Why Israel’s Official Rabbinate Should Relinquish Some of Its Power https://mosaicmagazine.com/picks/israel-zionism/2016/01/why-israels-official-rabbinate-should-relinquish-some-of-its-power/

January 6, 2016 | Elli Fischer
About the author: Elli Fischer, a rabbi, writer, and translator, is pursuing graduate studies in Jewish history at Tel Aviv University.

According to an Israeli law passed in 2013, rabbis like Elli Fischer who perform halakhic marriages outside the purview of the chief rabbinate can be punished with up to two years in prison.
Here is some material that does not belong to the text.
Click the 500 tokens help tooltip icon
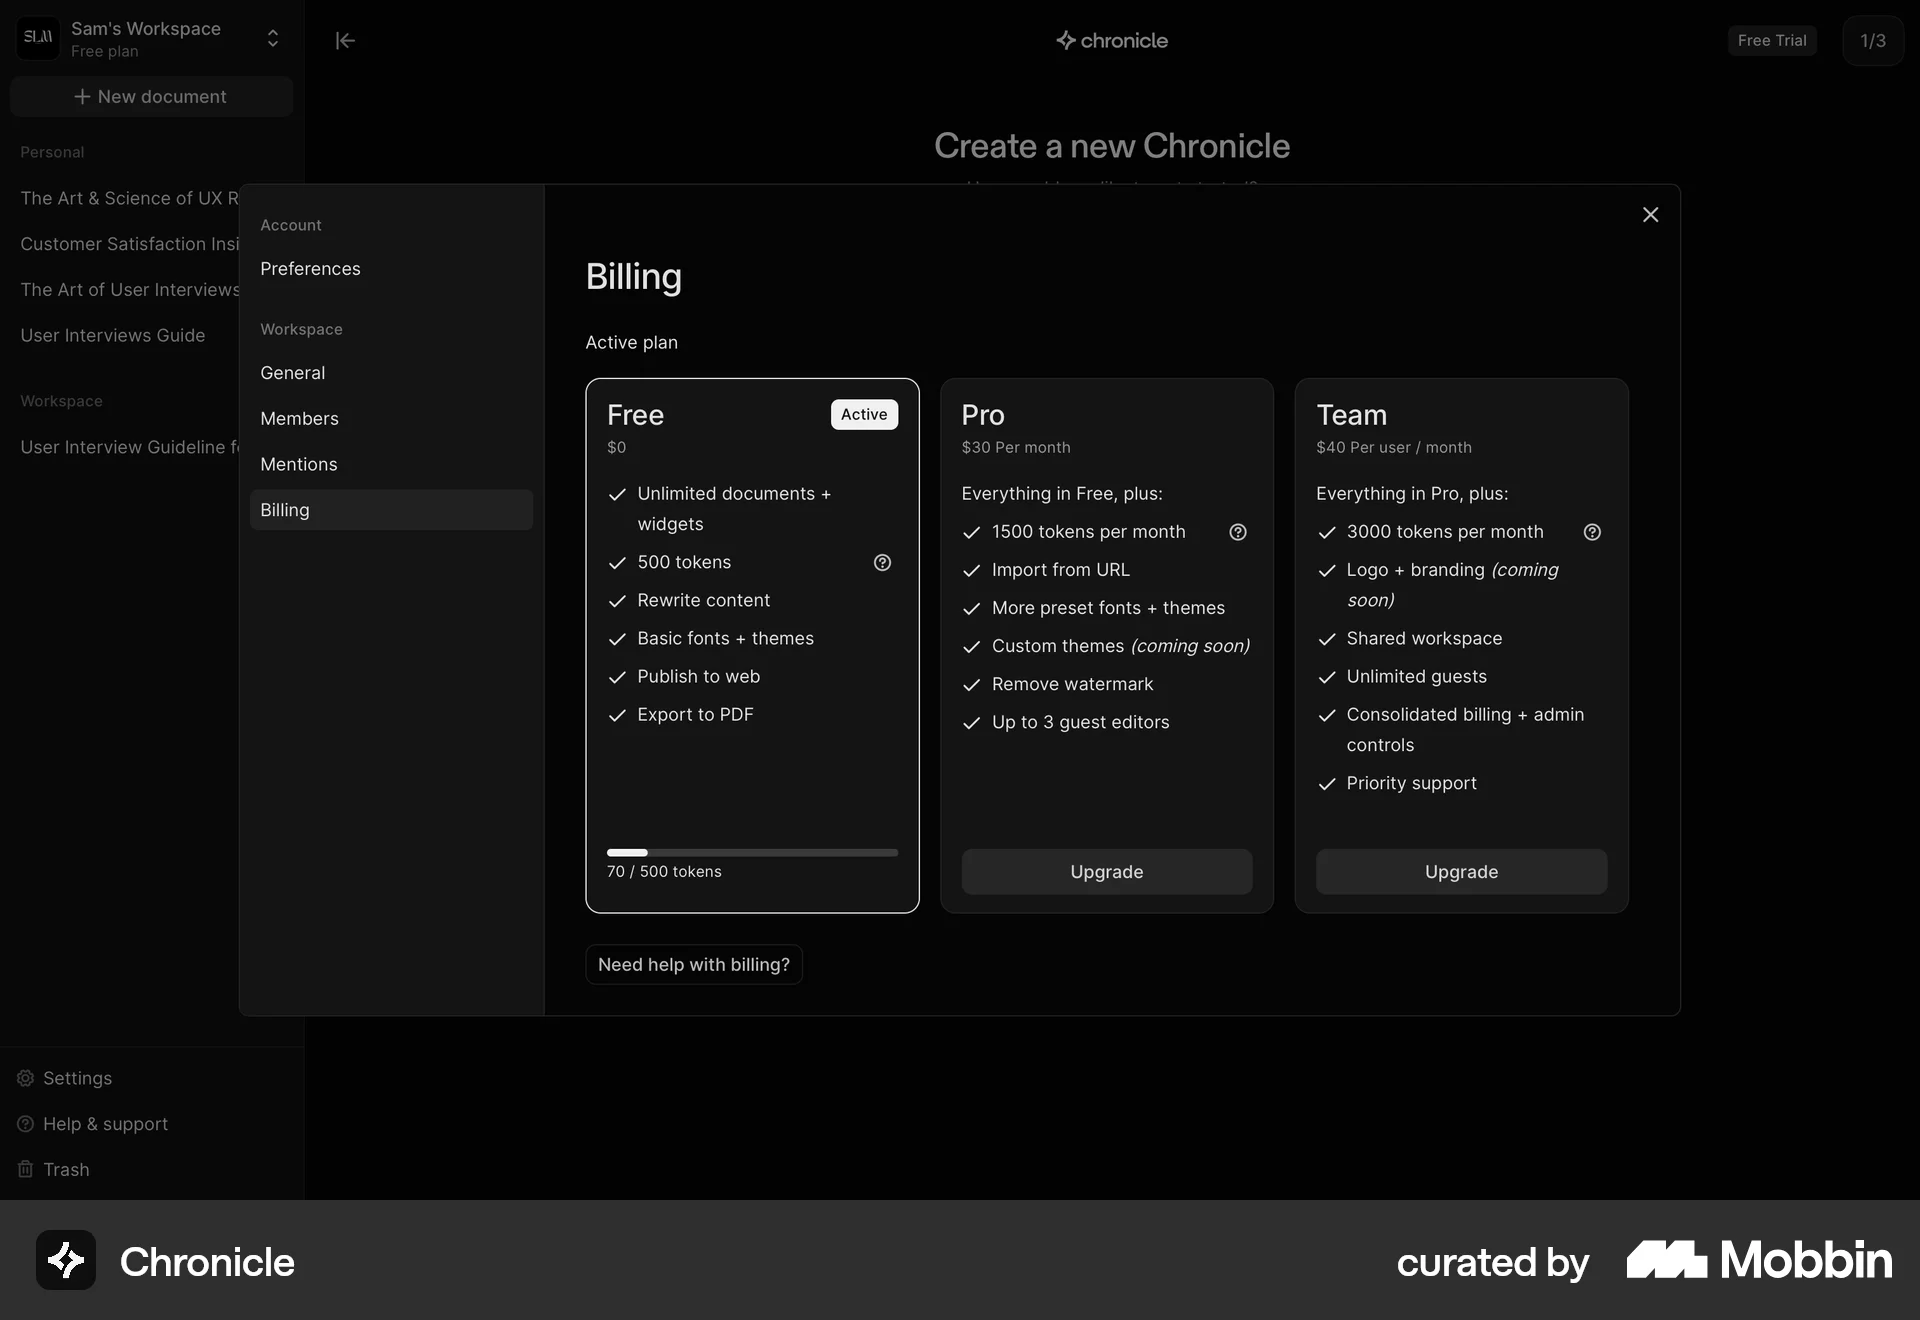 click(882, 563)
But unlike other religious critics of the institution—which comprises not just the two chief rabbis but an entire network of local rabbis, religious courts, and kashrut supervisors, along with a bureaucratic apparatus for performing marriages and conversions—Fischer believes that it cannot be reformed but must be fundamentally changed so as to limit its power:

The problem with the chief rabbinate and the related Ministry of Religious Services is not that they have deviated from their historical mission and are now malfunctioning. By design, the chief rabbinate reduces rabbis to bureaucrats. As a government agency like any other, it is subject to partisan wrangling and the temptations of patronage and corruption. Worse, it is particularly ill-suited to functioning as a government bureaucracy. [As a] historical institution, the [Jewish clergy] traditionally functioned on the basis of collegial trust, the flexibility to address unique circumstances, and tolerance of local differences. . . . [Forcing it to become] part of a rigid, regulated, centralized, and bureaucratic regime . . . has made it monstrous.

In recent polls, 71 percent of Israeli Jews expressed dissatisfaction with the chief rabbinate and about 65 percent favored its dissolution. But what does “dissolution” mean in this context? What does the growing chorus of Israelis who demand “separation” of religion and state want?

It turns out that “separation” is not exactly the right word for what Israelis want. Even if it were, it would be politically unattainable. . . .

The goal, therefore, must not be to separate the Jewish religion from the Jewish state but to minimize the degree to which religious institutions exercise the coercive power of the state.